Samu stood up to roll another cigarette, and Enzo could only see his hands in the light of the desk lamp as they manipulated the paper and tobacco shreds. His voice came disembodied from the darkness outside the circle of light. ‘Anyway, the main thing is not to get lost. And you won’t, if you follow the red line.’

From his brief visit to the catacombes beneath the Place d’Italie, Enzo had a good sense of what to expect. Low, arching tunnels, cold, damp, fetid air, darkness, claustrophobia. He would be completely and utterly alone, venturing voluntarily into a trap set for him by the woman who had stolen his daughter. It was madness. Madeleine had every possible advantage. And he had absolutely no idea what he was going to do when he got there. He felt a creeping cloak of hopelessness start to wrap itself around him. But there was nothing else for it. He had to follow this through.

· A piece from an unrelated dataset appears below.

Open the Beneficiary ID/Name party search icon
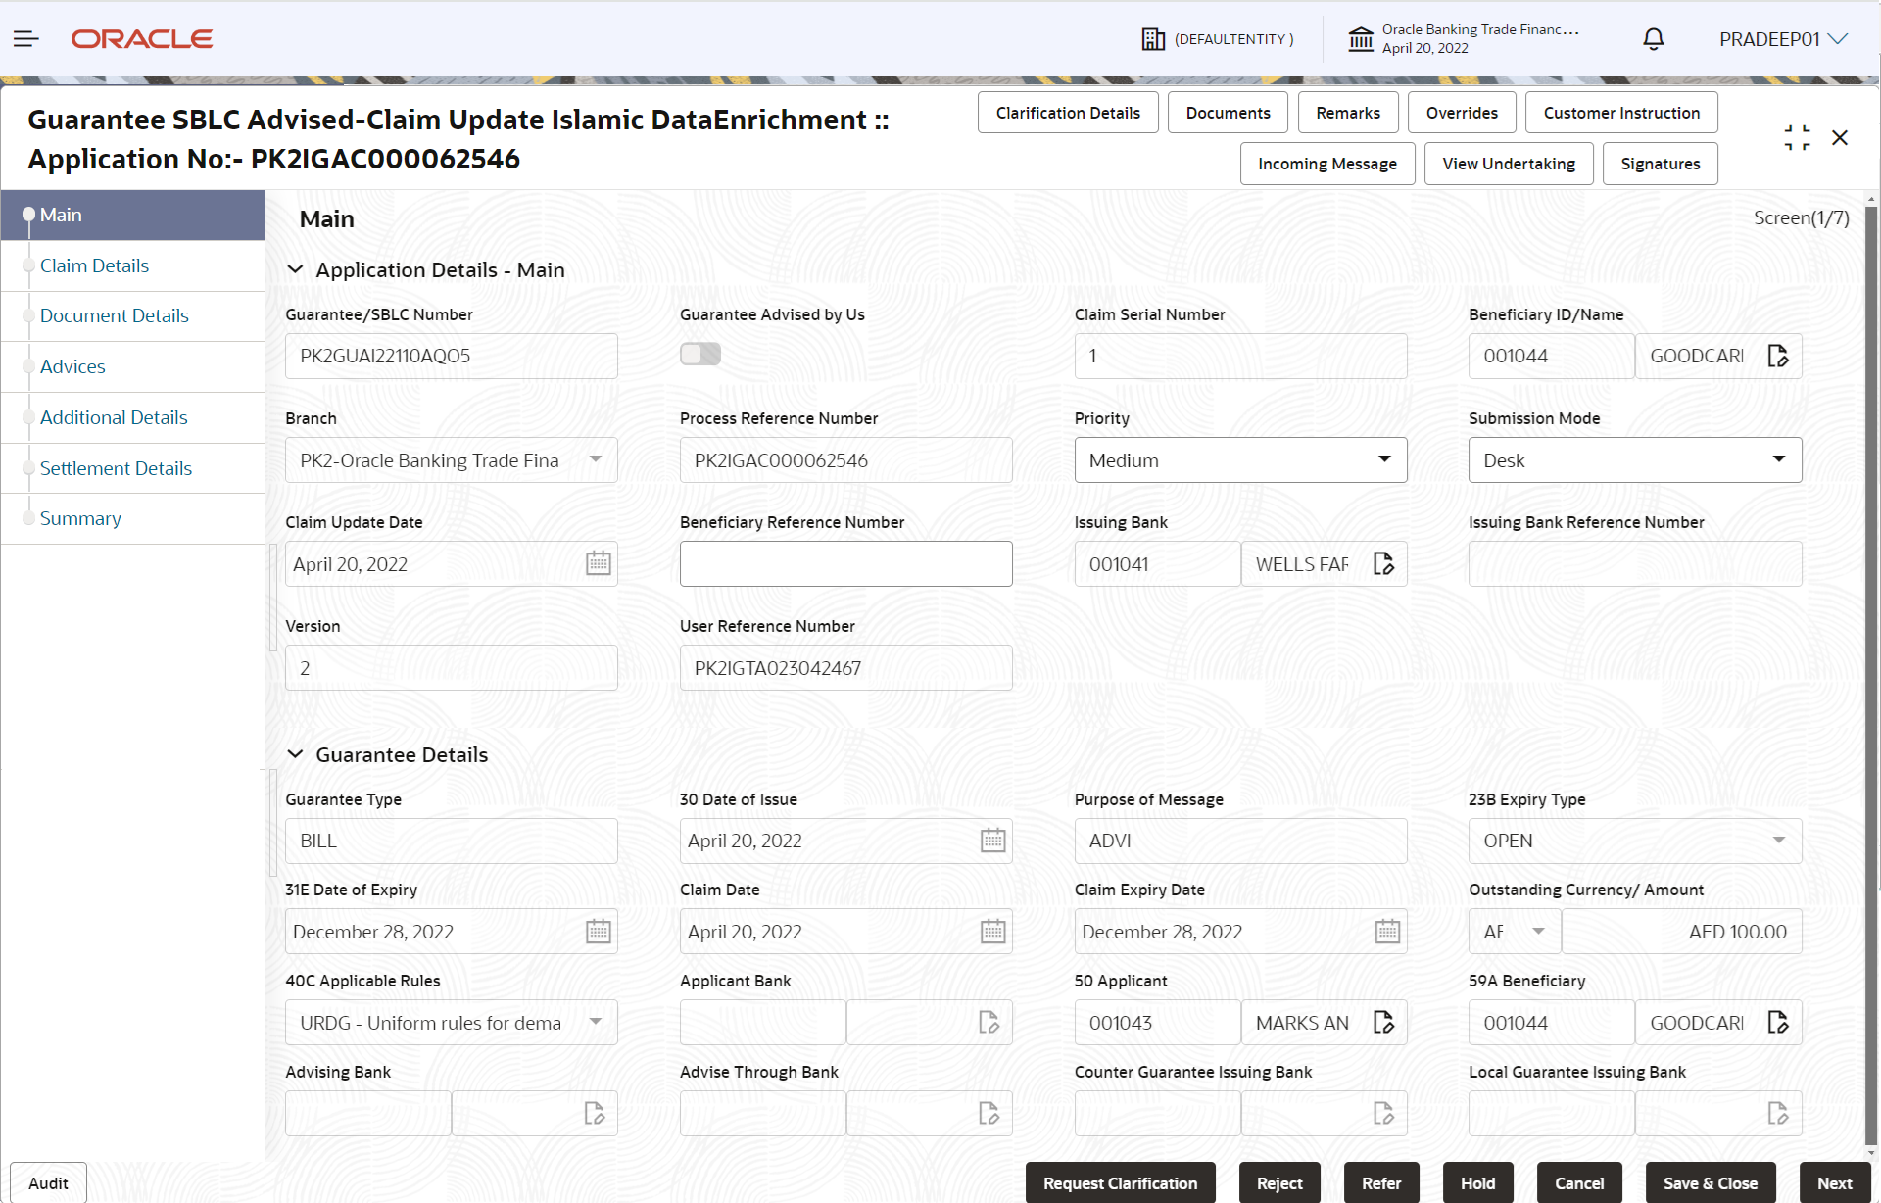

‘Okay, this is where you’ll come in off the Luxembourg map.’ Samu had lit his roll-up and was tracing his red line into the Chartreux map from the top right-hand corner. ‘Down to what looks like a roundabout here. You’re more or less below the Rue Auguste Comte at this point. It was walled up in eighty-eight, and we knocked a chatière in it in ninety-two. A lot of people have squeezed through that hole, so you might just make it.’ He switched maps again, to a detailed plan of the bunker, and circled the roundabout at the top right. ‘Okay? You see where we are?’

Enzo nodded.

‘Right, now you’re in the bunker. It’s a mess. A real bugger’s muddle.’ He drew a careful red line that zigzagged south and then west through what seemed like an impossible maze. Then he made a small circle and stood up triumphantly. ‘And that’s it. The Salle des Fresques.’ Enzo could barely see his grin through the smoke. ‘It’s quite something. A bit like a bad trip.’

Enzo thought that this whole undertaking was one big, bad trip. ‘How long will it take me?’

Samu shrugged. ‘Thirty to forty minutes. Depends how fast or how slow you are. Could be quicker, could be longer.’ He unfolded three, clear plastic ziplock bags. ‘I’m going to put the maps in these to protect them from the wet. After all this rain you might find there’s a bit of water down there.’ He began slipping the maps into their bags. ‘Guard them with your life, my friend, because it may well depend upon them.’

II

The marble woman reclining on the left slope of the triangular headed doorway opposite held her sword upright in the rain, impervious to the wet, unblinking in the glare of the floodlights that washed the building. There was something stoic about her. She wore a Mona Lisa smile of quiet confidence. Enzo sat in the dark by the window of Raffin’s study, and regarded her jealously. He wished he could find an inner calm to mirror her stony self-confidence. But in truth, he was afraid. More afraid than he had ever been in his life. Afraid for Kirsty, for what might already have become of her. Afraid that he lacked both the courage and the resources to be able to change her destiny. Or his. The rain made tracks down the glass, like tears, and in the light from the street, their shadows streaked his face.

A shaft of pale electric yellow fell across the floor as the door opened from the séjour . Enzo heard the television, and the low murmur of voices coming from the other room. Raffin closed the door behind him and shut them out. He stood for a moment before crossing to the window. He had a parcel of soft cloth in his hand, which he held out and unwrapped to reveal the shiny, blue-black barrel of a gun with a polished wooden hand-grip. ‘It’s loaded. I want you to take it.’

Enzo shook his head. ‘No.’

‘Why not?’

‘Because I could never use it.’

‘Enzo….’

‘No, Roger!’

Roger stood for a long time in the dark, the gun still in his hand, before finally he wrapped it up again. Enzo heard his shallow breathing. ‘You’ve got about ten minutes.’